Education and Training: RN licensure in the state where the hospital resides; BSN/MSN preferred. Certification in an approved Case Management Program preferred. Current BLS certification required.

Minimum Work Experience: Three to five years of case management experience required. Prior experience in IRF or LTACH setting preferred. Prior management experience preferred.

Required Knowledge, Skills, and Abilities:

• Knowledge of CMS Conditions of Participation Guidelines for Discharge Planning, Utilization Review, Documentation, Medicare Important Message, Face to Face Requirements, and Patient Choice
• Knowledge of Medicare, Medicaid, and Managed Care Products and the requirements of each payer to meet the various levels of care for post-hospital services
• Knowledge of CMS guidelines and use of level of care determination for inpatient and observation, CMS inpatient only list and other payer guidelines as required
• Knowledge of nursing, standards based practice, shared governance, organizational initiatives, in terms of theories and practices to serve as a resource and educator to others
• Knowledgeable regarding InterQual criteria for utilization review; strong knowledge of InterQual Level of Care criteria
• Advanced knowledge of utilization management principles, concepts, and strategies including admissions criteria, levels of care, and denials
• Advanced knowledge of commercial insurances, Medicare, Medicaid, and State/Federal regulations which impact utilization management
• Basic Microsoft Windows desktop application and navigation skills
• Strong organizational skills
• Effective leadership skills
• Effective written and verbal communication skills

ABOUT US

PAM Health is committed to being the most trusted source for post-acute services in every community it serves by utilizing experienced and dedicated staff to provide high quality patient care and customer service. With over 44 Long Term Acute Care and Rehabilitation hospitals and 16 Outpatient Clinics currently in operation across the country, we are proud to offer services including comprehensive wound care, aquatic therapy, ventilator weaning, amputation treatment, pain management and much more.

Joining our PAMily allows you to work in a collaborative environment with colleagues and leadership with exposure to a variety of patient care levels. Aside from our competitive pay, generous paid benefit time, and excellent insurance options, you will also have opportunities for professional growth through our Education Advancement Program.

We are excited to learn more about you and hope that you consider joining us on a shared mission to improve the lives of others by being an integral part of our We Care Program. Please take a moment to visit us online at www.postacutemedical.com for a comprehensive look at how we’re able to positively impact our local communities.

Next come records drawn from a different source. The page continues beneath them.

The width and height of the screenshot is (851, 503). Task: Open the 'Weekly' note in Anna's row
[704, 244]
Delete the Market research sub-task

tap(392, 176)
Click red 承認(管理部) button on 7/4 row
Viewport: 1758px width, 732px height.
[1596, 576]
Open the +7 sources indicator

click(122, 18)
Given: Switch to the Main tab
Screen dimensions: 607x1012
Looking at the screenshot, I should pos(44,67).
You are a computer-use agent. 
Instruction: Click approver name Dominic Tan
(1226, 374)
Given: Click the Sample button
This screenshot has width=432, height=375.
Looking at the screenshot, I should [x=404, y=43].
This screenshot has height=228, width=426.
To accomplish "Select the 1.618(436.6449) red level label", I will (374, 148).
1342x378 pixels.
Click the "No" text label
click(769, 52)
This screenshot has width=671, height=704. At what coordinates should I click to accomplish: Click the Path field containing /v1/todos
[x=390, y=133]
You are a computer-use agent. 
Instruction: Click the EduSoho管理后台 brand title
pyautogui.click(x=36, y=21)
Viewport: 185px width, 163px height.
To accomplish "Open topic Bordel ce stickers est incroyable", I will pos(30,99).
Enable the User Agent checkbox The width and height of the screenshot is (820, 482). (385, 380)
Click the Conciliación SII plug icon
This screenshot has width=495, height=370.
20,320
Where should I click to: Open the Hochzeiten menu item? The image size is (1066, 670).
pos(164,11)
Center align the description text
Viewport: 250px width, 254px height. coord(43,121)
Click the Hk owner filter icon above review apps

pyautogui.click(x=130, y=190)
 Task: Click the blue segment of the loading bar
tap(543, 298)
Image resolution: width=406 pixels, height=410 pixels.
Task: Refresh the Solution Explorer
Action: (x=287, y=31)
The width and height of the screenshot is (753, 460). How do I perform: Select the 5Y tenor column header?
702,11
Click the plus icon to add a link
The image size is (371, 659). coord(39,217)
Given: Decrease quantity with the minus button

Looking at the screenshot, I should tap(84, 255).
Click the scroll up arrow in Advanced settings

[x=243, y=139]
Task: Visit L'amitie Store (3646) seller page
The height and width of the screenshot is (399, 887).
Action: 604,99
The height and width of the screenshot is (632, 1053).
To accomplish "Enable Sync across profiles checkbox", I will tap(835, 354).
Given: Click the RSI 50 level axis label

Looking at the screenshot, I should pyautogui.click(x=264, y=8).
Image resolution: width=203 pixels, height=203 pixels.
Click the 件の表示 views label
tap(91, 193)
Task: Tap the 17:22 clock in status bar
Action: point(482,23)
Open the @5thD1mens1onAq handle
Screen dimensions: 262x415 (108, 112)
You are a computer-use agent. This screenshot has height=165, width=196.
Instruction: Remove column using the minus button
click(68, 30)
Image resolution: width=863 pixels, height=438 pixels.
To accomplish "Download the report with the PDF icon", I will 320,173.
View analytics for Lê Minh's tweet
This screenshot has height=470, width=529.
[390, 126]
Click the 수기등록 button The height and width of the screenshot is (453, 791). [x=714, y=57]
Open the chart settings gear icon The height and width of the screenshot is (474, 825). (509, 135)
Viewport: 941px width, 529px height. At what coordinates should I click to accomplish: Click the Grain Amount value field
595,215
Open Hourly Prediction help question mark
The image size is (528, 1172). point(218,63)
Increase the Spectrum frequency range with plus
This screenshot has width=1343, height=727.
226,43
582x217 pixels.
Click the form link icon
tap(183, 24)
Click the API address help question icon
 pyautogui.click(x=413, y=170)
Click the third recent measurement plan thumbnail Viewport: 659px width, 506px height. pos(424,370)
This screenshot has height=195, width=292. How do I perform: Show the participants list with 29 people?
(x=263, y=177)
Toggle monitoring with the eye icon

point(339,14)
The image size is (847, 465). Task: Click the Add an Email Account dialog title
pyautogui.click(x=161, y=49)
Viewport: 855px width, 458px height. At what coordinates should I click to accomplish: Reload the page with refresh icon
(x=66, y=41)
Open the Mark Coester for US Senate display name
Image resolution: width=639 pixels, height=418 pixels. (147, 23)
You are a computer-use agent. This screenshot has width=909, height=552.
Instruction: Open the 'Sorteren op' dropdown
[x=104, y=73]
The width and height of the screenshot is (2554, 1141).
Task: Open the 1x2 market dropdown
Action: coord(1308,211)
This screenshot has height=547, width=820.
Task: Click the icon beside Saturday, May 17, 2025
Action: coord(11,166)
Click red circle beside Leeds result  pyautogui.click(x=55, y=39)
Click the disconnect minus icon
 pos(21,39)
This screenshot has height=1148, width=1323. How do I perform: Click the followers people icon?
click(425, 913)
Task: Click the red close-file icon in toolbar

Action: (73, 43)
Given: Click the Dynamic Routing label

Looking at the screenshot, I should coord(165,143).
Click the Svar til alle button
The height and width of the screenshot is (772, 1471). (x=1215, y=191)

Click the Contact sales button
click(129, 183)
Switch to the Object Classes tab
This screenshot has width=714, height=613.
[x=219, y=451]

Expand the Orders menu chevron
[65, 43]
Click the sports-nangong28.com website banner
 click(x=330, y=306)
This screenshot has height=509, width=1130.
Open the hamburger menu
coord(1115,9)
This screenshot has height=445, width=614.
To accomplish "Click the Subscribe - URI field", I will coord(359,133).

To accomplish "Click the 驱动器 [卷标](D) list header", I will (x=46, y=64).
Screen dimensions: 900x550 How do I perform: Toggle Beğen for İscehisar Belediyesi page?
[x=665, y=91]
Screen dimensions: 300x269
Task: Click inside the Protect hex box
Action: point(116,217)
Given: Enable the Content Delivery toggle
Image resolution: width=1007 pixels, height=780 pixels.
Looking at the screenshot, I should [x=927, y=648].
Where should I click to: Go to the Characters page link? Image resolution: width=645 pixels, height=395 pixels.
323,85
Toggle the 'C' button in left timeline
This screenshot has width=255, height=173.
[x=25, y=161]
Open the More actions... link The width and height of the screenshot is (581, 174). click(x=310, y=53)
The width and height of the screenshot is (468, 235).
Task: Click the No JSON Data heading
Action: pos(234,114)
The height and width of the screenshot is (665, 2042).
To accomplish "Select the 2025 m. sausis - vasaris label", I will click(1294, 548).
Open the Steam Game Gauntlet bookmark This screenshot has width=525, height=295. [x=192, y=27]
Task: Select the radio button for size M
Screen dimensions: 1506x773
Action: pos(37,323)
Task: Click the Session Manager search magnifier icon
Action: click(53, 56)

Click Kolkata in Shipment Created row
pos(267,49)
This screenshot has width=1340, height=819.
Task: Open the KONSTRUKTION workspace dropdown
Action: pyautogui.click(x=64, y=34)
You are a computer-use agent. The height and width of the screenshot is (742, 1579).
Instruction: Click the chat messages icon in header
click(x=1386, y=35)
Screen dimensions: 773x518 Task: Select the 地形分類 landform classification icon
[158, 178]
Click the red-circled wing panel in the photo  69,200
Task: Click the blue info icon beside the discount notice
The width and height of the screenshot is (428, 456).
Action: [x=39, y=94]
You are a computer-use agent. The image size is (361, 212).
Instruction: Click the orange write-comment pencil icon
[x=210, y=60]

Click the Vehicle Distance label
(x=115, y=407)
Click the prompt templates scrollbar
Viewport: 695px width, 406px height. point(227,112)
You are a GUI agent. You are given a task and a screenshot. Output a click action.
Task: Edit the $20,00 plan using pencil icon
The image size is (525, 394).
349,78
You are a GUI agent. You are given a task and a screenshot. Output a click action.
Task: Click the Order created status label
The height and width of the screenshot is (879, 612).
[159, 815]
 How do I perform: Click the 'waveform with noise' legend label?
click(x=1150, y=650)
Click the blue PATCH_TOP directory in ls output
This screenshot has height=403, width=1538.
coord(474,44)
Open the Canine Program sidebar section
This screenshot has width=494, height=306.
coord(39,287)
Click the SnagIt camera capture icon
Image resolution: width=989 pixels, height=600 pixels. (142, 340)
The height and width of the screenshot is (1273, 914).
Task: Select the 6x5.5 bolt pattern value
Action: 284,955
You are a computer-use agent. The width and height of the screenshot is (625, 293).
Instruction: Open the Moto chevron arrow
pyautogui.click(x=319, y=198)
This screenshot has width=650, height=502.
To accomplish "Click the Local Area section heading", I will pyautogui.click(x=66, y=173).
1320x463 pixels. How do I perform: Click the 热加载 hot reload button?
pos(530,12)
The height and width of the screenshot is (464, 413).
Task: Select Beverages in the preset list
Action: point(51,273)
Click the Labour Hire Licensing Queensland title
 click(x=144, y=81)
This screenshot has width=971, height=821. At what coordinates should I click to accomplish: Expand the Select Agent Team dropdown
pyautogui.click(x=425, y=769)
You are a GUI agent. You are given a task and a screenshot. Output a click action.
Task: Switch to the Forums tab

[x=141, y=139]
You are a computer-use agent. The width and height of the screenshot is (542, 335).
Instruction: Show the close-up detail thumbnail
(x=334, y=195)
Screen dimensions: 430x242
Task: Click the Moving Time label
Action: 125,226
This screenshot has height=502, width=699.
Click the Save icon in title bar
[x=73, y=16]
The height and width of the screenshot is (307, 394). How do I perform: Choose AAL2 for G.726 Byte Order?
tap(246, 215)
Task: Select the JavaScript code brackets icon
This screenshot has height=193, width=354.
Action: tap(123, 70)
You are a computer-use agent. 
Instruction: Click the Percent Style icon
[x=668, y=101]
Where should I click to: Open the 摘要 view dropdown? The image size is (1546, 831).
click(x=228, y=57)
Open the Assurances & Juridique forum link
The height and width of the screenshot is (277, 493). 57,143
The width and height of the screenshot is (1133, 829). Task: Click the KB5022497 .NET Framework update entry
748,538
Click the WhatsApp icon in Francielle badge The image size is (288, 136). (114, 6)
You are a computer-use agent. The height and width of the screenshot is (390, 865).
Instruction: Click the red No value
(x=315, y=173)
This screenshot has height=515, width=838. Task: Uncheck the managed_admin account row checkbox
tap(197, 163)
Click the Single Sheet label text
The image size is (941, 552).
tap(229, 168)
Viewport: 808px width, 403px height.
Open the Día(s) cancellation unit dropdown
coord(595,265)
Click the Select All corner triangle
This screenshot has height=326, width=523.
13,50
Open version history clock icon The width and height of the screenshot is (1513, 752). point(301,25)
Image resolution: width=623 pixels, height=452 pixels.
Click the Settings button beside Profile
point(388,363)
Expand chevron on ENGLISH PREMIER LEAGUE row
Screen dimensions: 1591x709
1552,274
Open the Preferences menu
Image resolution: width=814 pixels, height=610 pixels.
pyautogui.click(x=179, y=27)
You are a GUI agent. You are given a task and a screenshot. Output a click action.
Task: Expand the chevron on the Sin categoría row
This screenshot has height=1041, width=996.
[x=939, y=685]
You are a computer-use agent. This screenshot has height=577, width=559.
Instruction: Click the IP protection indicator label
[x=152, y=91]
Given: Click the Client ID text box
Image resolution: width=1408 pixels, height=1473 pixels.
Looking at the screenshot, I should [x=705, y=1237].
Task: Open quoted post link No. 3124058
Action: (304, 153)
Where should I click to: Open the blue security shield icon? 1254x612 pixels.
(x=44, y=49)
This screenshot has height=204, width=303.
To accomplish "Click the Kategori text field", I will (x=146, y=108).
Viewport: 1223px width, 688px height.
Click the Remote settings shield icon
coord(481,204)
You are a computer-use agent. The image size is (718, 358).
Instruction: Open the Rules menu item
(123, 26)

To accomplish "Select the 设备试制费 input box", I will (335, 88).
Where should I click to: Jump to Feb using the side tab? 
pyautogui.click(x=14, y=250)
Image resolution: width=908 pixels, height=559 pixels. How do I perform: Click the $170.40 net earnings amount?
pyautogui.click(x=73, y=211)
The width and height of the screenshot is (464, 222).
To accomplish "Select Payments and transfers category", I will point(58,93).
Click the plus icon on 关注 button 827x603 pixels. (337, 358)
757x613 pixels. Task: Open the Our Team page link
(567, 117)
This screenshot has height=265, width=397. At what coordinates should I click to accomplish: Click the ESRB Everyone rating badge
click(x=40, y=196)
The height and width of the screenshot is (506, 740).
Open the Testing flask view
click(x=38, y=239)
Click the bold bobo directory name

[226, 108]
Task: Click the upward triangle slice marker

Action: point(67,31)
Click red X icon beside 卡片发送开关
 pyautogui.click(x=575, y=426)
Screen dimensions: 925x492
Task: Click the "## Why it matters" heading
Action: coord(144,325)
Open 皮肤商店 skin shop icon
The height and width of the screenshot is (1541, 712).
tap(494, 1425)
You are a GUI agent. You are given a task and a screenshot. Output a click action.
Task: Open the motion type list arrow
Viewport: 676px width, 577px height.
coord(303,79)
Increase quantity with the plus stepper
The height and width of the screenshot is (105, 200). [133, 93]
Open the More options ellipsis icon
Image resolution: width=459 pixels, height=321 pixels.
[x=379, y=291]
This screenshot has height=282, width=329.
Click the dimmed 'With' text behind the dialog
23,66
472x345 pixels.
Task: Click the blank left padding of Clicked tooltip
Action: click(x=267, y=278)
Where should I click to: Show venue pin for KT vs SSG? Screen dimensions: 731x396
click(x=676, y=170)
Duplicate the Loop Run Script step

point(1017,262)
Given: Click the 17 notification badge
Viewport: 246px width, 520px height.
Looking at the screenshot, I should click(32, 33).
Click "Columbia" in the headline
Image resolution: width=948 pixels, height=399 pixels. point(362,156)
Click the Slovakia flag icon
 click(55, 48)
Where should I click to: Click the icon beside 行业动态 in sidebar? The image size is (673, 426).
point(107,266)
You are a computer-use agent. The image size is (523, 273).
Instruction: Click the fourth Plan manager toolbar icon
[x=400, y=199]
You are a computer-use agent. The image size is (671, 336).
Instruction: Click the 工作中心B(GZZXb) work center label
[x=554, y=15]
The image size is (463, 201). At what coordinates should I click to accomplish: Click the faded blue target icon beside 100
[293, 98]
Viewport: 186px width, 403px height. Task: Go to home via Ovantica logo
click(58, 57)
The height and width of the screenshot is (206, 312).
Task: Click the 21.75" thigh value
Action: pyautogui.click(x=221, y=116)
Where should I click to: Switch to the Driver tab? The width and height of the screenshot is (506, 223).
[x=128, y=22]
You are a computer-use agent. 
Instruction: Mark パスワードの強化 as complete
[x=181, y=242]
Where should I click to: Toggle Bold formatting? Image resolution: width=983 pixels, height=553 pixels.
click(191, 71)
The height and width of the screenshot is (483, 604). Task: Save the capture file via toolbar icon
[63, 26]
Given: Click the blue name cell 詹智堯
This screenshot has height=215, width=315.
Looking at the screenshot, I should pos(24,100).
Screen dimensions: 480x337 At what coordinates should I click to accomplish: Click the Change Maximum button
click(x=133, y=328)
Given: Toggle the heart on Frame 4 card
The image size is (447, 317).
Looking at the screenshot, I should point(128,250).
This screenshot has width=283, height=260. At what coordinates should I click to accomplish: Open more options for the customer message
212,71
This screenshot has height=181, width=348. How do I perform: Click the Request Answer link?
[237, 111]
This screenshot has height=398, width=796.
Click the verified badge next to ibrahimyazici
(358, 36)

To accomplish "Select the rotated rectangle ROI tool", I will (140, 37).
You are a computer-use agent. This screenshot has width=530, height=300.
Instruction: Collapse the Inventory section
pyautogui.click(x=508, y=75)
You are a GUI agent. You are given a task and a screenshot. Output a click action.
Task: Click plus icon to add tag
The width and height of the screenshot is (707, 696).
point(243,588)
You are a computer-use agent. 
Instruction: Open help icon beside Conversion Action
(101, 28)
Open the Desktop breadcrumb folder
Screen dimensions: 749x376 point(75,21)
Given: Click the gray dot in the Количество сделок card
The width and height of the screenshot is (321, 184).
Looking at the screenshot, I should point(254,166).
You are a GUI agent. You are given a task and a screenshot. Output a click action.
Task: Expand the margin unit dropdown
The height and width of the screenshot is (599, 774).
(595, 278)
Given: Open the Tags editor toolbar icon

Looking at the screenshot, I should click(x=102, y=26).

PAM Health does not discriminate and does not permit discrimination, including, without limitation, bullying, abuse or harassment, on the basis of actual or perceived race, color, religion, national origin, ancestry, age, gender, physical or mental disability, sexual orientation, gender identity or expression or HIV status, or based on association with another person on account of that person’s actual or perceived race, color, religion, national origin, ancestry, age, gender, physical or mental disability, sexual orientation, gender identity or expression or HIV status.